Photos from Robert Karl Hutchinson's post in Ichetucknee Alliance
A few weeks ago, the Alachua County Commission authorized $100,000 to be spent on legal proceedings pertaining to the "Minimum Flows and Levels" rule proposed for the Lower Santa Fe and Ichetucknee Rivers. Our assumption was that the Water Management District would submit their proposed rule, and that it would be challenged by North Florida water utilities and agricultural interests. Alachua County would then intervene on the side of the SRWMD to support the rule, and more importantly, the "recovery plan." While we recognize that the rule is based on imperfect science, the recovery plan did have merit, such as a limiting consumptive use permits to five years in length. However, the utilities, behind closed doors , prevailed on the Florida "Department of Environmental Protection" to gut the MFL rule and recovery plan; for instance utilities can now get 20-year CUPs.
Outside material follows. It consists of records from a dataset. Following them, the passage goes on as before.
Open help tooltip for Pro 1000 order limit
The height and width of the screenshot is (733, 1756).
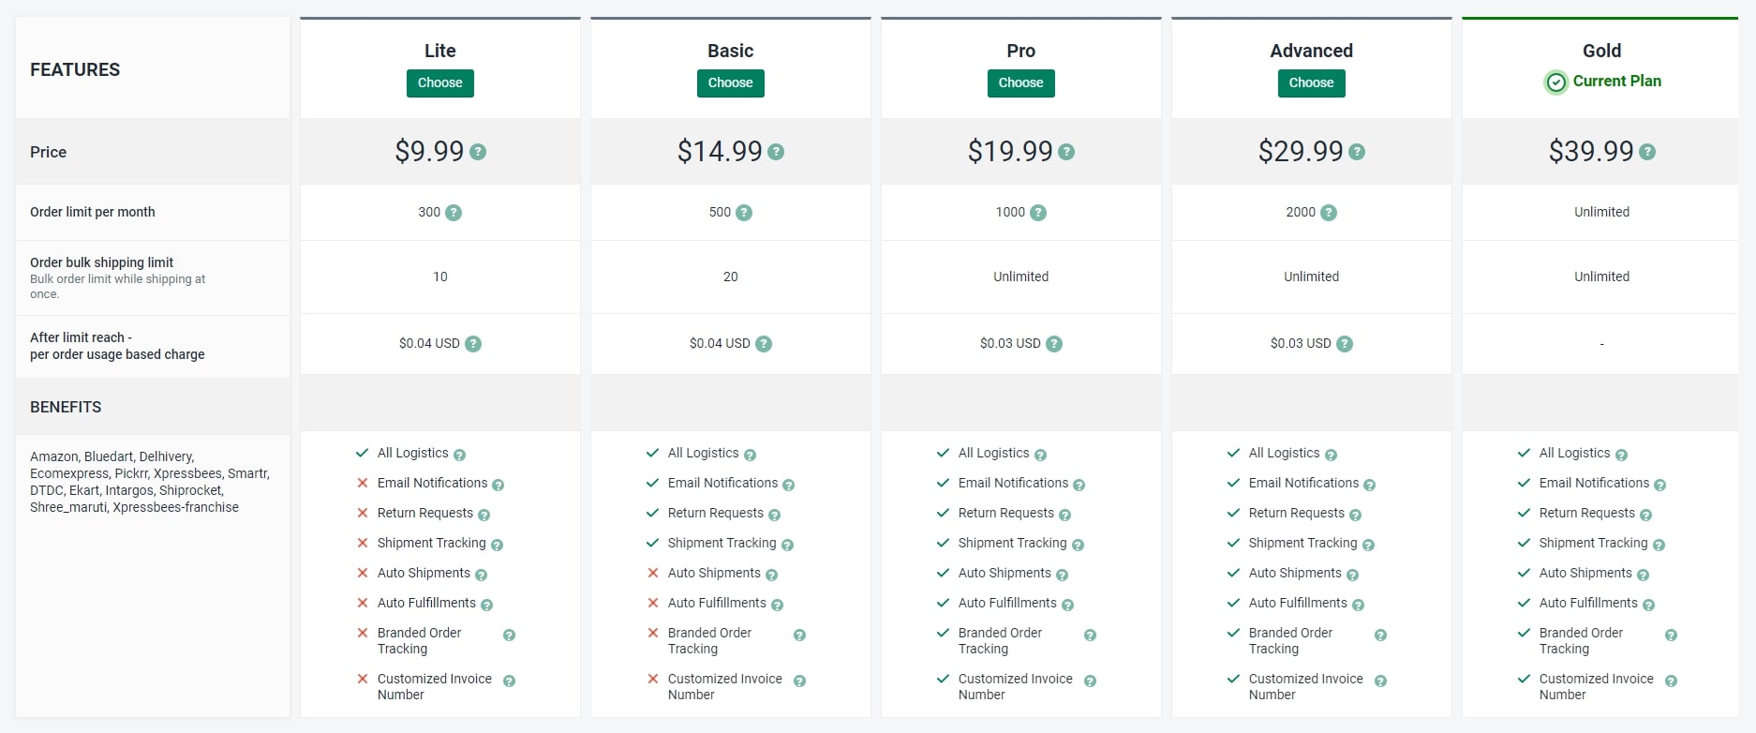[x=1038, y=213]
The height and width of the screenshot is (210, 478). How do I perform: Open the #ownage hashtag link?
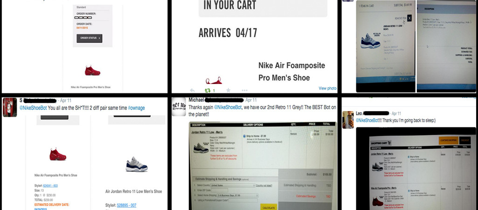[x=136, y=108]

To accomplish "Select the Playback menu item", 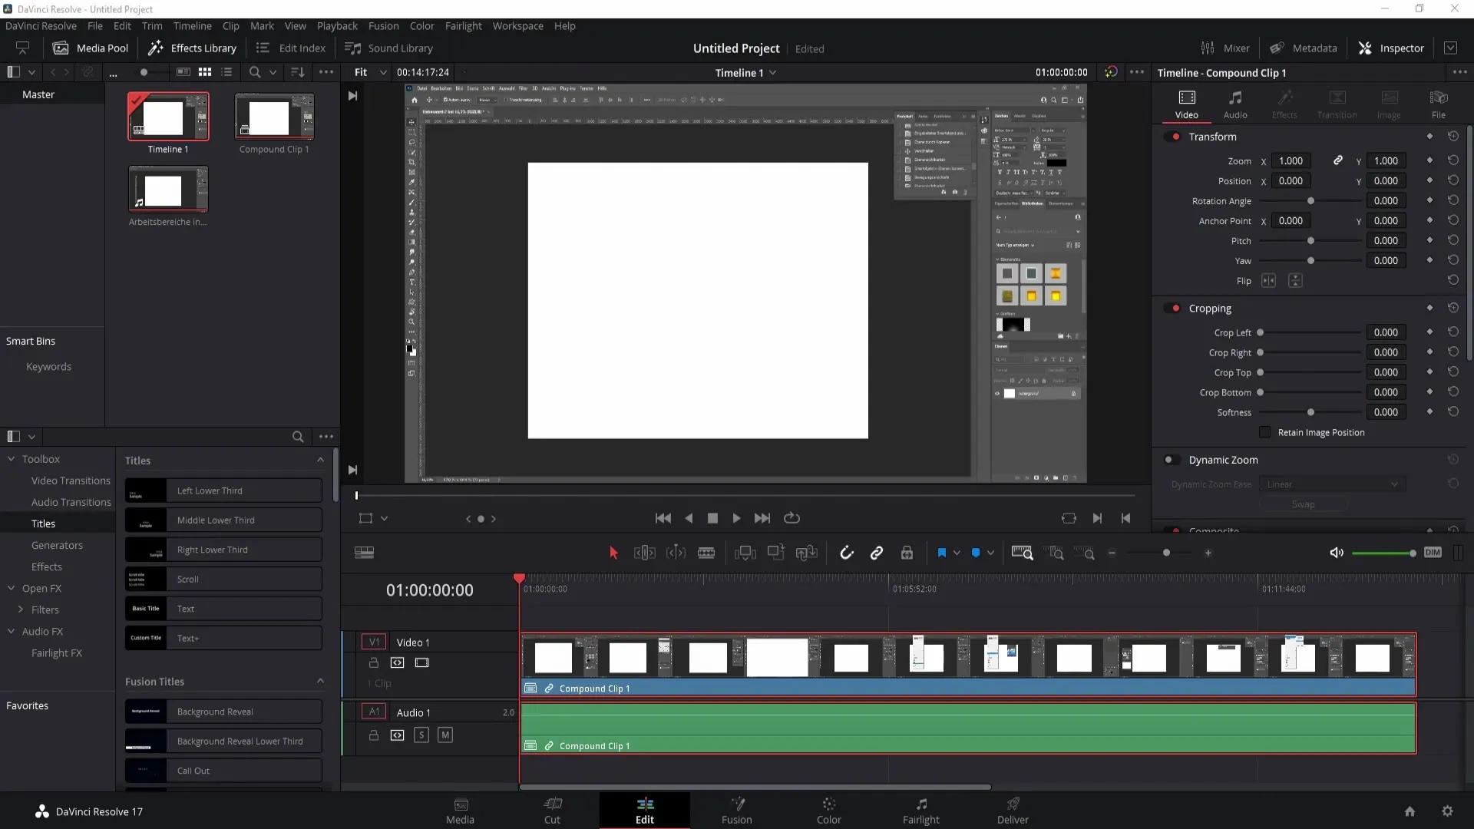I will [x=337, y=25].
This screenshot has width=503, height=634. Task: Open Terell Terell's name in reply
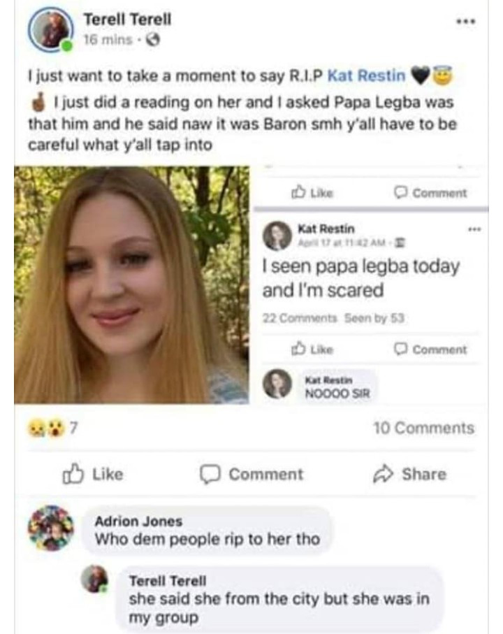[x=168, y=581]
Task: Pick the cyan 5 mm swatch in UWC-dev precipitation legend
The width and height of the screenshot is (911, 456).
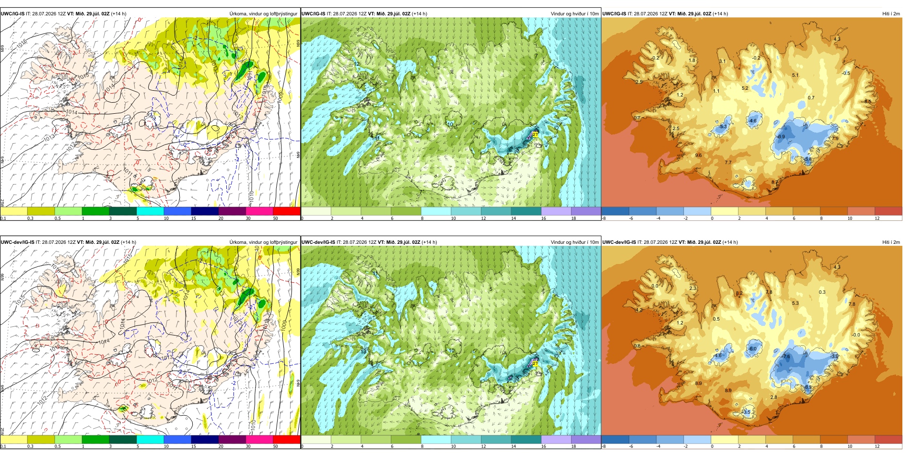Action: tap(150, 439)
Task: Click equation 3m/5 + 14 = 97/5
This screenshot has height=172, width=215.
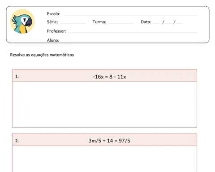Action: coord(109,141)
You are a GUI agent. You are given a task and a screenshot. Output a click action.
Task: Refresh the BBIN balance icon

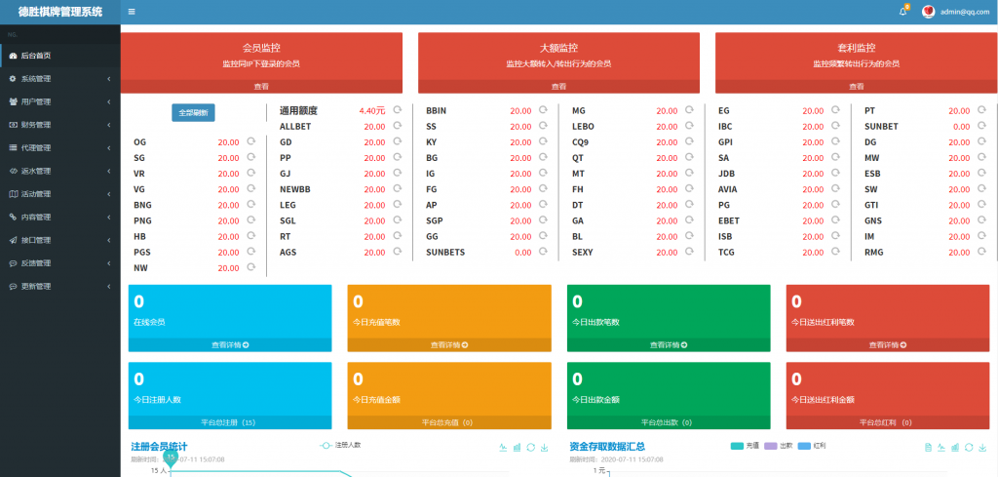coord(543,110)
The dilemma the County faces is that we could mount an administrative challenge, but regardless of whether we win or lose, the end result will be the same: "Wait five years for a new groundwater model." During the time of the challenge, any benefits the MFL Rule might convey would be stayed.
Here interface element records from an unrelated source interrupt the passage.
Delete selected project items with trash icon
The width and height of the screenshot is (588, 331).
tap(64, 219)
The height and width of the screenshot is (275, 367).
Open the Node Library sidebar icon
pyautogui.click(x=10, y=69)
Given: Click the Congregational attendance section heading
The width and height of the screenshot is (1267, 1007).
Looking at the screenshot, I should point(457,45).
I have suggested two other ways to spend the remaining funds (about $80K). The first is for Alachua County to get into the business of challenging many or all Consumptive Use Permits (both new applications and some existing permits). Being an official pest, especially a principled one, could have a significant impact on the size and speed of permits issued.
The second way we could use these funds is to become involved in the development of the "Georgia/North Florida Groundwater Model" which will become the basis for the next set of MFL rules. This is highly technical work and would require outside expertise if we wish to be effective. The interests who would over-exploit our groundwater will certainly be participating during this five-year process and they are likely to suggest more reasons to kick the can another five years into the future.
I'm interested to hear your suggestions about other ways Alachua County can spend the $80K to protect the public trust of our aquifer, springs, and rivers.
Thanks for reading, and for your suggestions.